AbstractThis paper presents a dynamic one-equation eddy viscosity model for large-eddy simulation (LES) of compressible flows. The transport equation for subgrid-scale (SGS) kinetic energy is introduced to predict SGS kinetic energy. The exact SGS kinetic energy transport equation for compressible flows is derived formally. Each of the unclosed terms in the SGS kinetic energy equation is modelled separately and dynamically closed, instead of being grouped into production and dissipation terms, as in the Reynolds averaged Navier–Stokes equations. All of the SGS terms in the filtered total energy equation are found to reappear in the SGS kinetic energy equation. Therefore, these terms can be included in the total energy equation without adding extra computational cost. A priori tests using direct numerical simulation (DNS) of decaying isotropic turbulence show that, for a Smagorinsky-type eddy viscosity model, the correlation between the SGS stress and the model is comparable to that from the original model. Also, the suggested model for the pressure dilatation term in the SGS kinetic energy equation is found to have a high correlation with its actual value. In a posteriori tests, the proposed dynamic $k$-equation model is applied to decaying isotropic turbulence and normal shock–isotropic turbulence interaction, and yields good agreement with available experimental and DNS data.
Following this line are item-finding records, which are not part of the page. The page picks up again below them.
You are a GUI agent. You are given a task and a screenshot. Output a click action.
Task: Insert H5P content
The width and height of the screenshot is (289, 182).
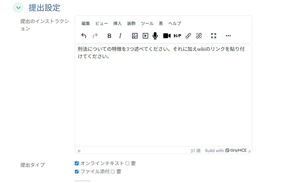(177, 36)
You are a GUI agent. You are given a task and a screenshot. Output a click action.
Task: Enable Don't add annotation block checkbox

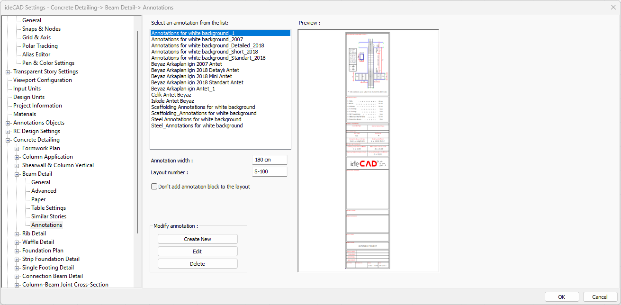coord(154,187)
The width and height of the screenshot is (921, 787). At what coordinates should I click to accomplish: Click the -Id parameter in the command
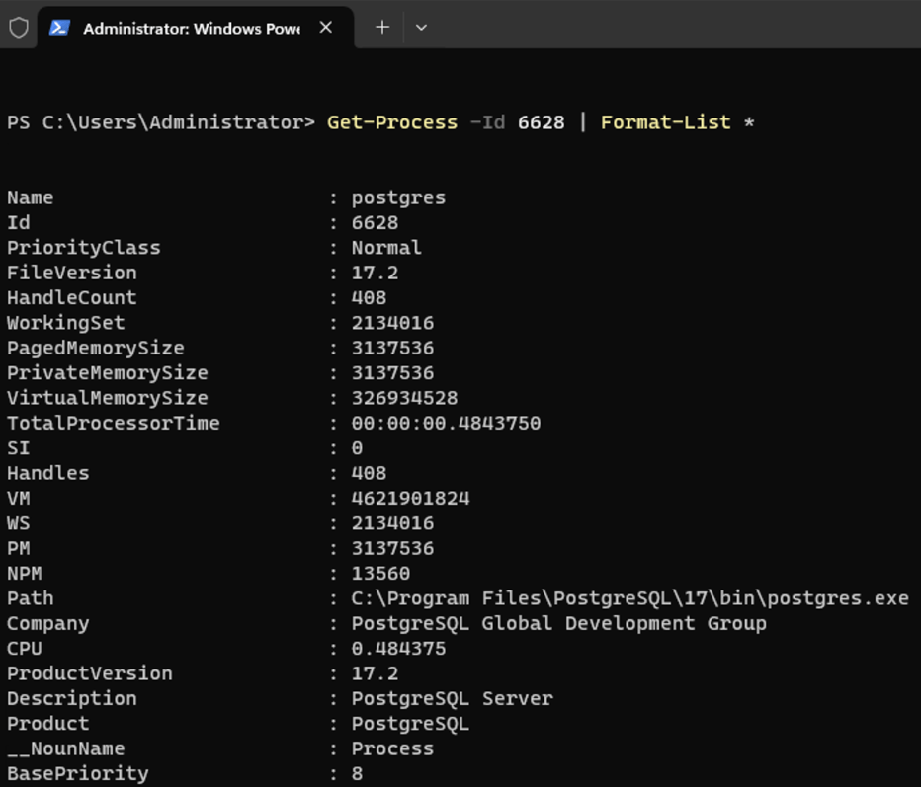[x=488, y=122]
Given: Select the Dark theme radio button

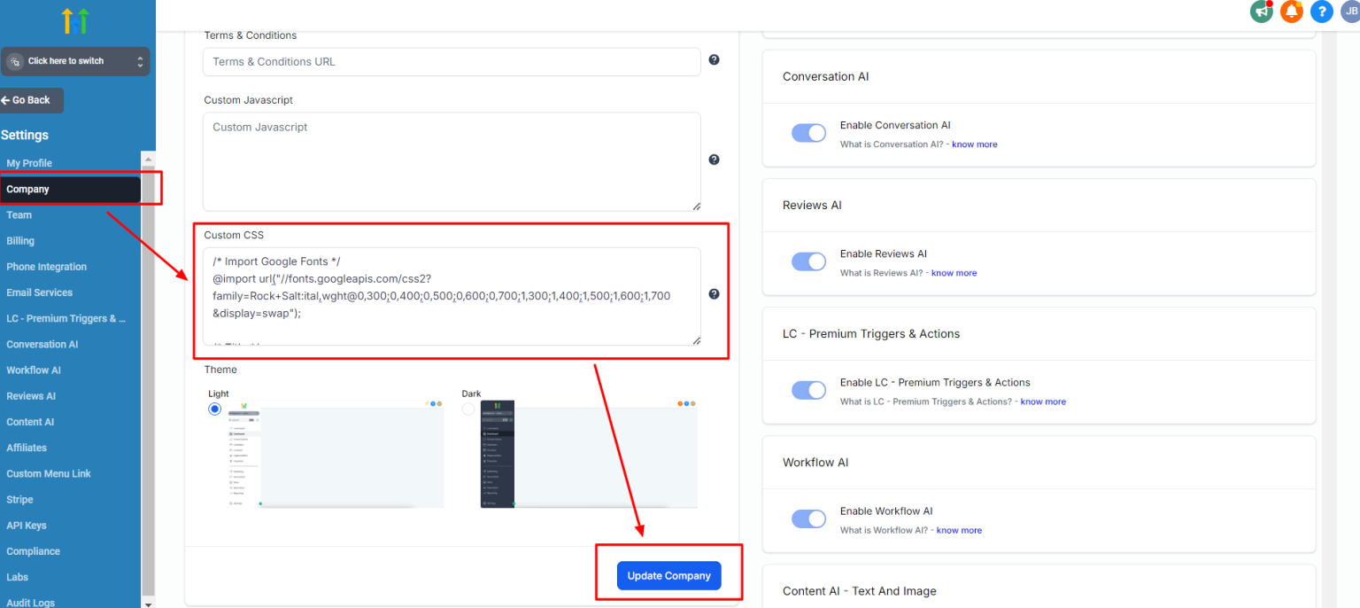Looking at the screenshot, I should [467, 409].
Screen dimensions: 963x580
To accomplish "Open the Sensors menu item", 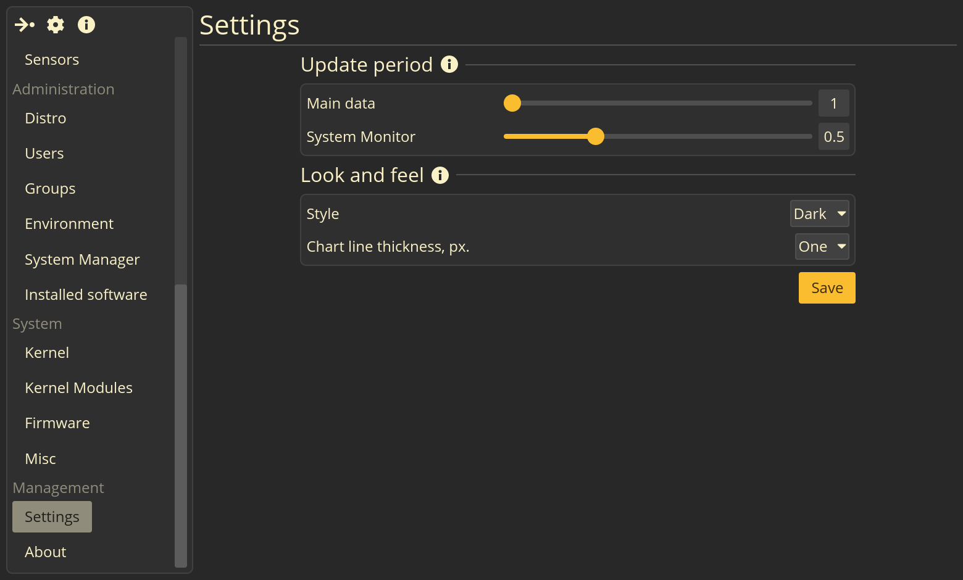I will coord(52,60).
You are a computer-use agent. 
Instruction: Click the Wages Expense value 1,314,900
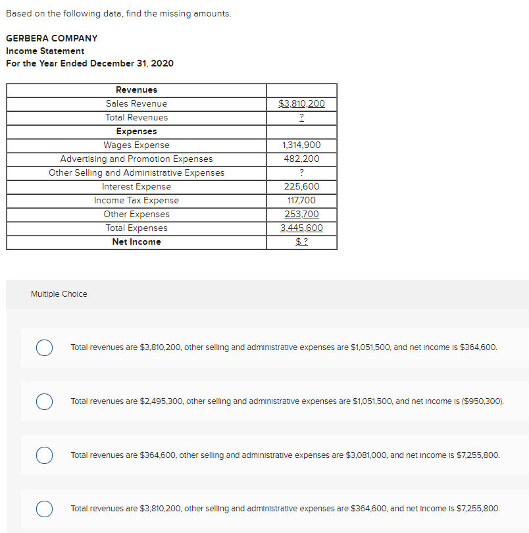coord(301,145)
Compared with the results of the dynamic Smagorinsky model (DSM), the $k$-equation model predicts better energy spectra at high wavenumbers, similar kinetic energy decay and fluctuations of thermodynamic quantities for decaying isotropic turbulence. For shock–turbulence interaction, the $k$-equation model and the DSM predict similar evolutions of turbulent intensities across shocks, owing to the dominant effect of linear interaction. The proposed $k$-equation model is more robust in that local averaging over neighbouring control volumes is sufficient to regularize the dynamic procedure. The behaviour of pressure dilatation and dilatational dissipation is discussed through the budgets of the SGS kinetic energy equation, and the importance of the dilatational dissipation term is addressed.